- Task objective -
Please print all the lines below exactly as they are written.

Collected data
┄┄┄┄┄┄

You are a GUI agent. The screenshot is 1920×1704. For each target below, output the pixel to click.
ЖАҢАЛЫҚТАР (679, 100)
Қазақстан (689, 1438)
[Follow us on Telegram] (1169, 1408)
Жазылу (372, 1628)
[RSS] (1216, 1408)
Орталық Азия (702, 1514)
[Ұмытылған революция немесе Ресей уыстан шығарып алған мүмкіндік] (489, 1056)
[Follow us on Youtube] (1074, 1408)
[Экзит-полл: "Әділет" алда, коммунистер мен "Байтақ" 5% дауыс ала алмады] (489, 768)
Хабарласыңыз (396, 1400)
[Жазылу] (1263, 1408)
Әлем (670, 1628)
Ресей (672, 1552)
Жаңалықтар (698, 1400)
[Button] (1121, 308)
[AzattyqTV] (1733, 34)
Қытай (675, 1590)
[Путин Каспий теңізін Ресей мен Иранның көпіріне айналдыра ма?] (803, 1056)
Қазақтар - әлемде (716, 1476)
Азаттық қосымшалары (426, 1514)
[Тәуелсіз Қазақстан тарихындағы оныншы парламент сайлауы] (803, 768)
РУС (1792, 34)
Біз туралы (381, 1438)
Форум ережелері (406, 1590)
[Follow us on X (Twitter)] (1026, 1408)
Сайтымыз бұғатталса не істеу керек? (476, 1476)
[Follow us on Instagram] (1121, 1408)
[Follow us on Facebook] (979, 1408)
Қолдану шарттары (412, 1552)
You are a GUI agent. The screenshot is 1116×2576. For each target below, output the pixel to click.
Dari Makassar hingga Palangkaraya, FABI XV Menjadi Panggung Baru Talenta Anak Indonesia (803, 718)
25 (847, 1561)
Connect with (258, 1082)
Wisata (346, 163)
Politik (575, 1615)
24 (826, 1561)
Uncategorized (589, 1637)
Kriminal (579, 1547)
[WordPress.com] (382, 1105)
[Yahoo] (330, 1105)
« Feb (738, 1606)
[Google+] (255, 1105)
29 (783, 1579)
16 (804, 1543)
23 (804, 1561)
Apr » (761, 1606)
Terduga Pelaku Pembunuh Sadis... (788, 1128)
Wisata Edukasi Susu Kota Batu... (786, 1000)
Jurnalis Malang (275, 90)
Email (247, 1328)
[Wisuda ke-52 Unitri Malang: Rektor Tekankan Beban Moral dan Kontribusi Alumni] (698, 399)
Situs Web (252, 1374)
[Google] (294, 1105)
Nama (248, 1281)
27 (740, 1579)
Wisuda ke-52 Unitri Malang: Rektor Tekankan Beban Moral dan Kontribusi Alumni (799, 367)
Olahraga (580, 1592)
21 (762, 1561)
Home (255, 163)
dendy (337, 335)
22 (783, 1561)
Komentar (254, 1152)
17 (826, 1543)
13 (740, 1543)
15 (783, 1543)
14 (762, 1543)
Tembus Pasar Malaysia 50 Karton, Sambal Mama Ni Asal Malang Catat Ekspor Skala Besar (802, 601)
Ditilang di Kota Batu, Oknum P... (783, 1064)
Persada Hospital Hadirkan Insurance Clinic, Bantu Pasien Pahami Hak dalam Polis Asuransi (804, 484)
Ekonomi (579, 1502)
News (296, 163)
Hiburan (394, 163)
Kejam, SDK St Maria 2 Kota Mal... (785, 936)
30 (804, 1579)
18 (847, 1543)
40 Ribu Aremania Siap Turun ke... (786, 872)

┄┄┄┄┄┄

- Worked solution -
You are a GUI agent. The screenshot is 1920×1704. For each target below, output the pixel to click.
ЖАҢАЛЫҚТАР (679, 100)
Қазақстан (689, 1438)
[Follow us on Telegram] (1169, 1408)
Жазылу (372, 1628)
[RSS] (1216, 1408)
Орталық Азия (702, 1514)
[Ұмытылған революция немесе Ресей уыстан шығарып алған мүмкіндік] (489, 1056)
[Follow us on Youtube] (1074, 1408)
[Экзит-полл: "Әділет" алда, коммунистер мен "Байтақ" 5% дауыс ала алмады] (489, 768)
Хабарласыңыз (396, 1400)
[Жазылу] (1263, 1408)
Әлем (670, 1628)
Ресей (672, 1552)
Жаңалықтар (698, 1400)
[Button] (1121, 308)
[AzattyqTV] (1733, 34)
Қытай (675, 1590)
[Путин Каспий теңізін Ресей мен Иранның көпіріне айналдыра ма?] (803, 1056)
Қазақтар - әлемде (716, 1476)
Азаттық қосымшалары (426, 1514)
[Тәуелсіз Қазақстан тарихындағы оныншы парламент сайлауы] (803, 768)
РУС (1792, 34)
Біз туралы (381, 1438)
Форум ережелері (406, 1590)
[Follow us on X (Twitter)] (1026, 1408)
Сайтымыз бұғатталса не істеу керек? (476, 1476)
[Follow us on Instagram] (1121, 1408)
[Follow us on Facebook] (979, 1408)
Қолдану шарттары (412, 1552)
You are a GUI agent. The screenshot is 1116×2576. For each target below, output the pixel to click.
Dari Makassar hingga Palangkaraya, FABI XV Menjadi Panggung Baru Talenta Anak Indonesia (803, 718)
25 (847, 1561)
Connect with (258, 1082)
Wisata (346, 163)
Politik (575, 1615)
24 (826, 1561)
Uncategorized (589, 1637)
Kriminal (579, 1547)
[WordPress.com] (382, 1105)
[Yahoo] (330, 1105)
« Feb (738, 1606)
[Google+] (255, 1105)
29 (783, 1579)
16 (804, 1543)
23 (804, 1561)
Apr » (761, 1606)
Terduga Pelaku Pembunuh Sadis... (788, 1128)
Wisata Edukasi Susu Kota Batu... (786, 1000)
Jurnalis Malang (275, 90)
Email (247, 1328)
[Wisuda ke-52 Unitri Malang: Rektor Tekankan Beban Moral dan Kontribusi Alumni] (698, 399)
Situs Web (252, 1374)
[Google] (294, 1105)
Nama (248, 1281)
27 (740, 1579)
Wisuda ke-52 Unitri Malang: Rektor Tekankan Beban Moral dan Kontribusi Alumni (799, 367)
Olahraga (580, 1592)
21 (762, 1561)
Home (255, 163)
dendy (337, 335)
22 (783, 1561)
Komentar (254, 1152)
17 (826, 1543)
13 (740, 1543)
15 (783, 1543)
14 (762, 1543)
Tembus Pasar Malaysia 50 Karton, Sambal Mama Ni Asal Malang Catat Ekspor Skala Besar (802, 601)
Ditilang di Kota Batu, Oknum P... (783, 1064)
Persada Hospital Hadirkan Insurance Clinic, Bantu Pasien Pahami Hak dalam Polis Asuransi (804, 484)
Ekonomi (579, 1502)
News (296, 163)
Hiburan (394, 163)
Kejam, SDK St Maria 2 Kota Mal... (785, 936)
30 (804, 1579)
18 (847, 1543)
40 Ribu Aremania Siap Turun ke... (786, 872)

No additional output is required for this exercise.